• Extract provided:
——————————

Re: Bug#935128: aspell: potentially unbounded buffer over-read in GNU Aspell 0.60.*

2019-08-28 Thread Agustin Martin
On Mon, Aug 19, 2019 at 04:33:40PM -0400, Kevin Atkinson wrote:
> On Mon, 19 Aug 2019, Salvatore Bonaccorso wrote:
>
> > See https://lists.gnu.org/archive/html/aspell-announce/2019-08/msg0.html
>
> > Within Debian the "pumpa" will need an update. Others might be
> > required as well. Kevin Atkinson might be up for help if needed.
> Also see http://aspell.net/buffer-overread-ucs.txt for a slightly improved
> version of the announcement that I edited for clarity.

Hi all,

This message is sent to all packages that depend in some way on
libaspell15 (pdo addresses bcc'ed)

A potentially unbounded buffer over-read has been found in in GNU
Aspell 0.60.*. Package aspell 0.60.7-1 has been uploaded to Debian
experimental, including upstream patch to deal with this problem.

Unfortunately this fix may break applications that use null-terminated
UCS-2 or UCS-4 strings with the C API.  These applications will need
to be fixed to make use of the new more secure API in order to
continue to have a functional spell checker.

Most applications use UTF-8 strings and thus do not need to be fixed.

Please read http://aspell.net/buffer-overread-ucs.txt (and the
original announcement in
https://lists.gnu.org/archive/html/aspell-announce/2019-08/msg0.html)
for details and check if your package is affected. That file and new
aspell manual, contain information about what to do if that happens.

I would like to leave aspell package in experimental for one week to
allow possibly affected packages to be checked and fixed if
appropriate. Since there is no longer a dict-common-dev mailing list,
please use this bug report to notify if your package is affected and
if you need more time before new aspell with that fix is uploaded to
sid. If you need additional help, please contact the aspell-devel
mailing list (https://lists.gnu.org/mailman/listinfo/aspell-devel).

Regards,



Re: Bug#935128: aspell: potentially unbounded buffer over-read in GNU Aspell 0.60.*

2019-08-29 Thread Agustin Martin
On Wed, Aug 28, 2019 at 07:32:35PM -0400, Kevin Atkinson wrote:
> On Thu, 29 Aug 2019, Agustin Martin wrote:
> 
> > This message is sent to all packages that depend in some way on
> > libaspell15 (pdo addresses bcc'ed)
> > 
> > A potentially unbounded buffer over-read has been found in in GNU
> > Aspell 0.60.*. Package aspell 0.60.7-1 has been uploaded to Debian
> > experimental, including upstream patch to deal with this problem.

——————————

• Information provided:
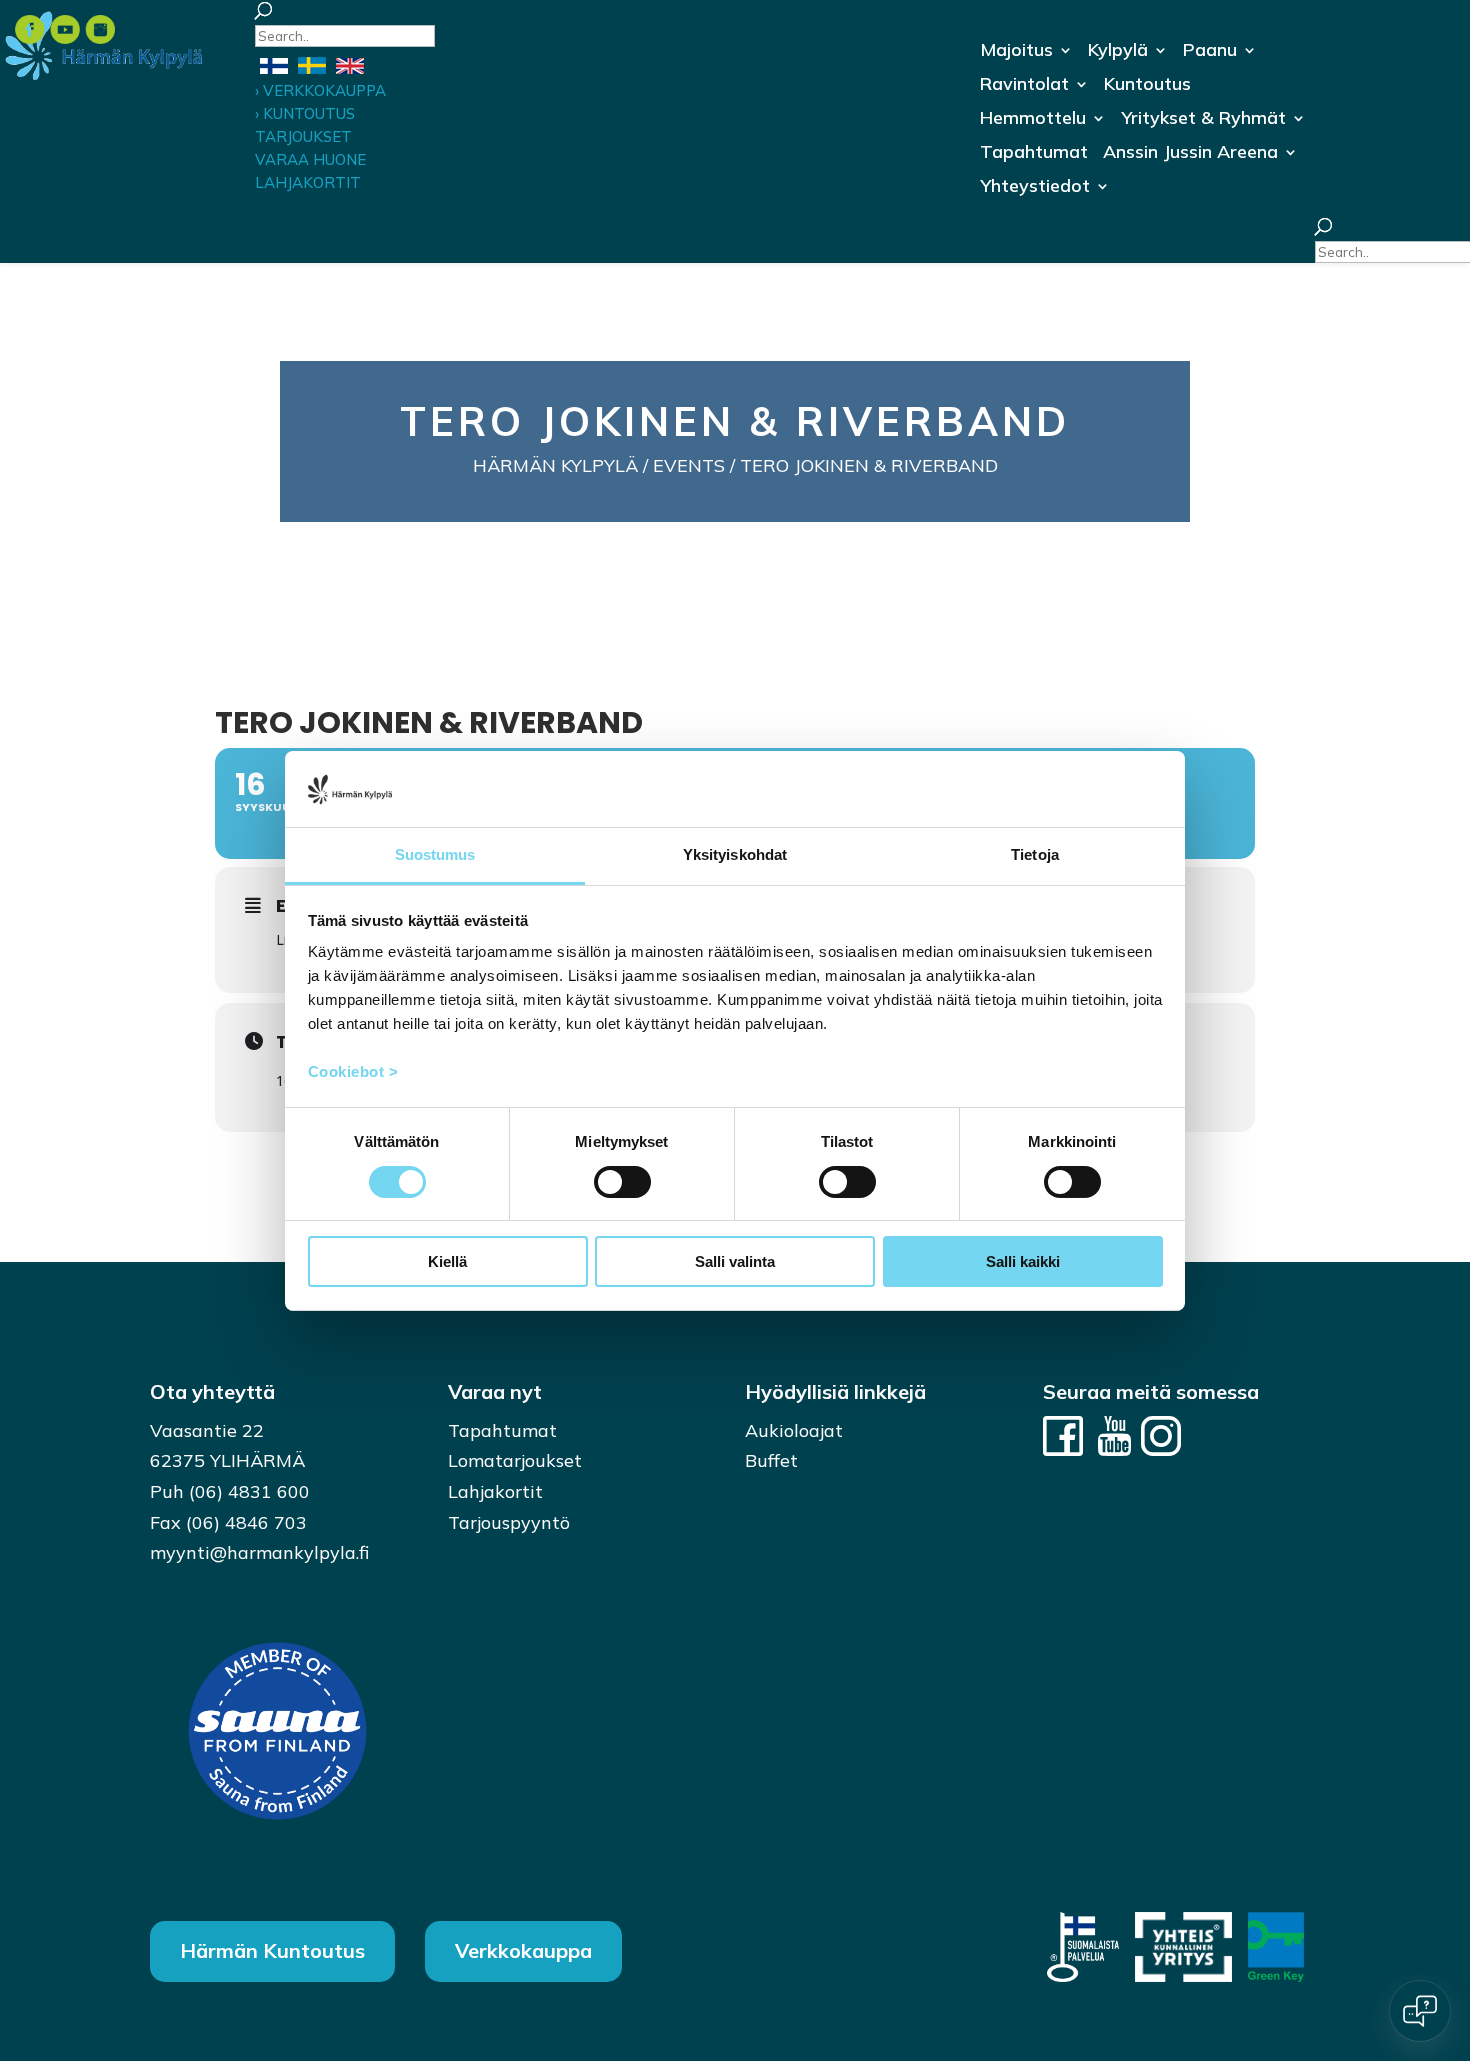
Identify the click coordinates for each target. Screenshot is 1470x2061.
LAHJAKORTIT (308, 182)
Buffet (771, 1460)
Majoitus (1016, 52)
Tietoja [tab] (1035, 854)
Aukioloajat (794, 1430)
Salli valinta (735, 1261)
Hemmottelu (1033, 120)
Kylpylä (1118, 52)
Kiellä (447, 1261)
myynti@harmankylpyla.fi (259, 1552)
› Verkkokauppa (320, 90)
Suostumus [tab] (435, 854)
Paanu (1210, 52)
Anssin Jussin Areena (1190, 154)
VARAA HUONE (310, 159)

——————————

• The tasks:
1 - In the aspell bug thread, reproduce the text verbatim from "Please read http://aspell.net/buffer-overread-ucs.txt" to "if that happens.".
2 - Turn the paragraph of the aspell bug thread that begins "I would like to leave aspell package in experimental" into a short list that keeps its main facts.
The entries have no connection to the aspell bug thread.

• Answers per task:
1 -
Please read http://aspell.net/buffer-overread-ucs.txt (and the
original announcement in
https://lists.gnu.org/archive/html/aspell-announce/2019-08/msg0.html)
for details and check if your package is affected. That file and new
aspell manual, contain information about what to do if that happens.

2 -
- The aspell package is to stay in experimental for one week so that possibly affected packages can be checked and fixed if appropriate.
- Because the dict-common-dev mailing list no longer exists, maintainers should use this bug report to say whether their package is affected and whether they need more time before the fixed aspell is uploaded to sid.
- For additional help, contact the aspell-devel mailing list (https://lists.gnu.org/mailman/listinfo/aspell-devel).